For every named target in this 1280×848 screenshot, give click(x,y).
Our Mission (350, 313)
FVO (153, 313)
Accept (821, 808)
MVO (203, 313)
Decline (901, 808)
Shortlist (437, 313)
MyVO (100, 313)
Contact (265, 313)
****
From the first entry above to the last, repeat everything exactly.

OUTPUT BELOW:
For every named target in this 1280×848 screenshot, give click(x,y).
Our Mission (350, 313)
FVO (153, 313)
Accept (821, 808)
MVO (203, 313)
Decline (901, 808)
Shortlist (437, 313)
MyVO (100, 313)
Contact (265, 313)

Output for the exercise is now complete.